The number of NPs grew at an unprecedented rate across major professions from around 91,000 in 2010 to 190,000 in 2017, an analysis of U.S. Census data that Health Affairs published Monday revealed. The outpatient setting represented the fastest-growing sector that employed NPs. Meanwhile, that employment shift may have drawn up to 80,000 registered nurses from their practice, leaving hospital executives to grapple with higher turnover rates.
"The relative low growth in the physician workforce is creating a gap in primary-care access and these folks are filling that gap," said David Auerbach, lead author of the study and an adjunct faculty member at Montana State University, adding that it's a lot easier to expand NP education than physician education. "This has big implications for primary care."
Nurse practitioners are filling a primary-care void particularly in rural areas, offering a more convenient option for families in remote locations as fewer medical school graduates pursue family physician roles over other higher-paying specialties.
The surge in NPs was fueled by a significant expansion in the number of educational programs, increasing from 356 in 2010 to 467 in 2017, which now graduate nearly as many NPs as medical schools do physicians each year, according to the study.
Also, many stakeholders have aimed to bolster primary care including states, payers and the CMS, which launched the Direct Contracting and Primary Care First models, both of which encourage primary-care practices to take on varying levels of risk.
As the nurse practitioner workforce grew 109% from 2010 to 2017, the number of registered nurses who were not advanced practice RNs grew 22% from 2.5 million to 3 million and the number of doctors grew 9% from 870,000 to 950,000, researchers found.
The number of NPs is projected to grow 6.8% from 2016 to 2030, much faster than physician assistants at 4.3% and physicians at 1.1%. There are projected to be two NPs for every five physicians in 2030, compared to less than one NP per five physicians in 2016.
"The Affordable Care Act elevated the role of PAs and NPs. Lots of education and programs through the Health Resources and Services Administration provided a jolt of energy and states have loosened regulations on scope-of-practice laws," said Peter Buerhaus, co-author of the study and a professor of nursing at Montana State University.
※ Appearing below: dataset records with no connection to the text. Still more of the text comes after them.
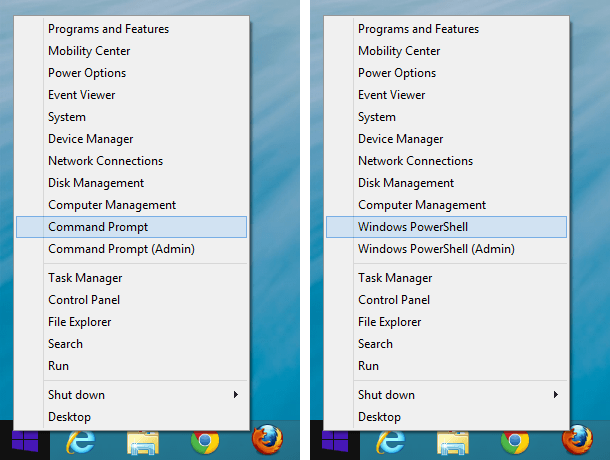610x460 pixels.
Task: Open Chrome icon below the Command Prompt menu
Action: pyautogui.click(x=205, y=442)
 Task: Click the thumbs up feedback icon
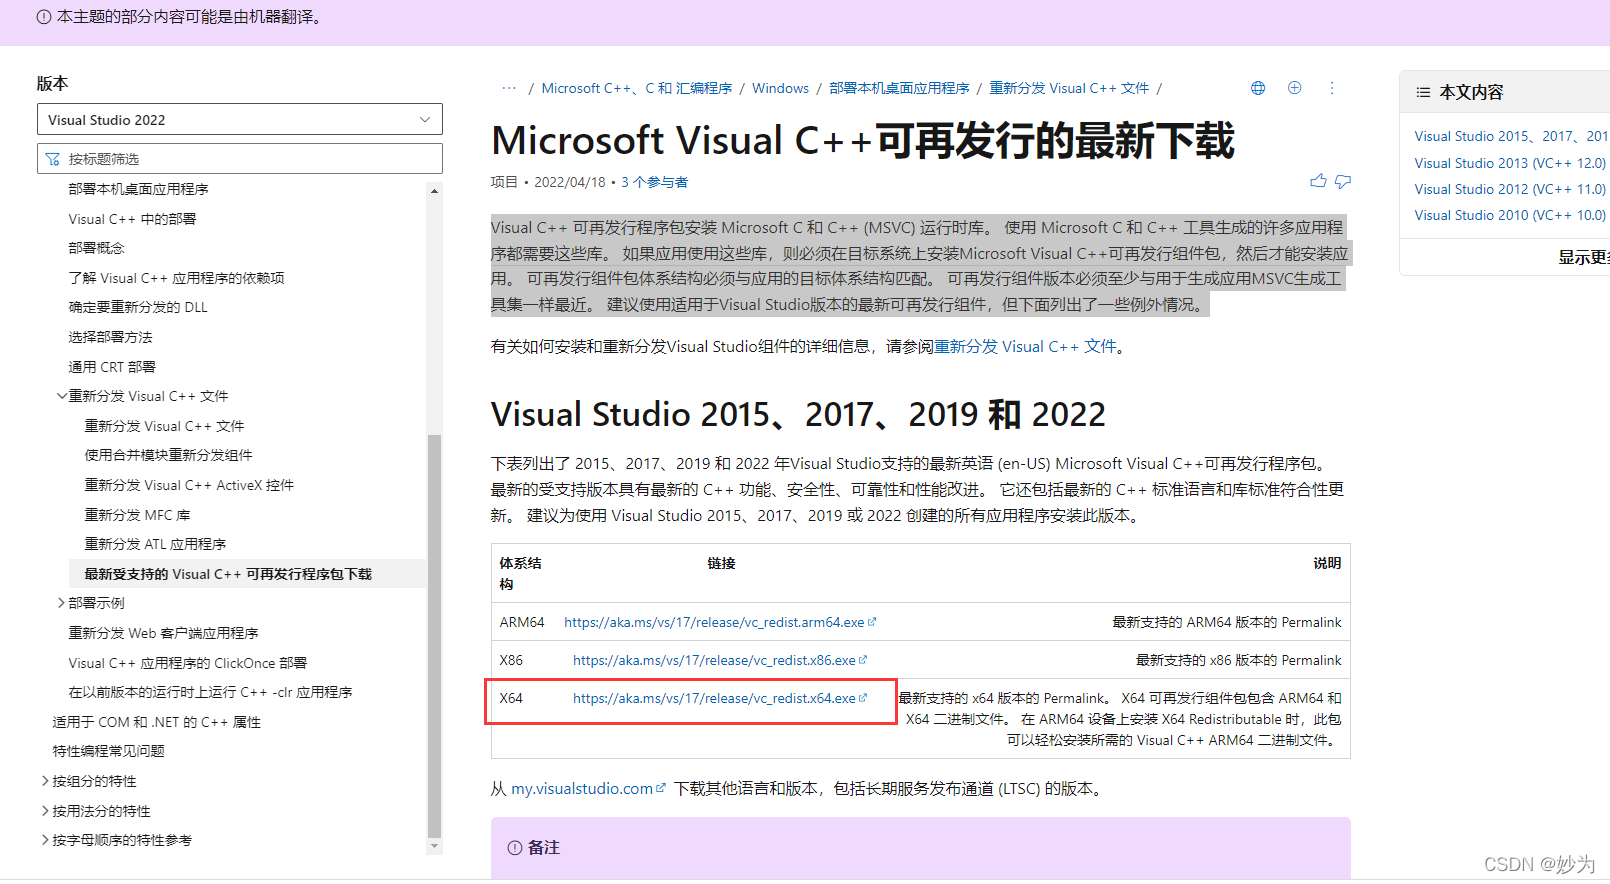click(1318, 181)
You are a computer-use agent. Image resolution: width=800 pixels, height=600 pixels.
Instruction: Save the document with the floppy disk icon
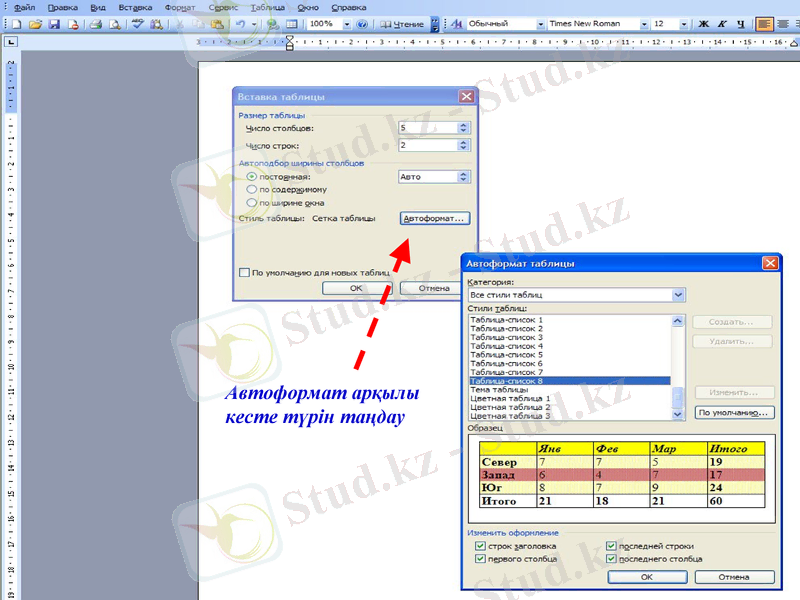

RNs can get burned out, and for nurses who don't want to be a manager or administrator, the NP role provides a higher level of clinical knowledge and responsibility, he added. The NP role looks especially attractive for caregivers in states that have given NPs more autonomy, although some states still require direct physician oversight.
While some physicians embrace NPs, others are more hesitant to accept them, raising concerns about less training and care quality, even though that stereotype largely hasn't been supported by research.
Advanced practice practitioners play an increasingly important role in modern medicine and new team-based treatment models, gaining support from federal regulators that want to boost competition as well as from payers that look to lower costs.
"You can't handle team-based health without them, which brought some of this to a head," said Travis Singleton, executive vice president at Merritt Hawkins, a division of the staffing firm AMN Healthcare. "When you look at the rise of the (advanced practice practitioner) as a vital cog in the system, it is the fastest-growing search (for labor) across all specialties over the past five years."
Wages for NPs have gone up 5.5% over the study period, signaling healthy demand, Auerbach said. The researchers will continue to monitor that trend to see if demand shifts, he said.
"A lot more people will be getting care from NPs," Auerbach said. "As providers consolidate, they will continue to look for ways to get their teams to be more productive."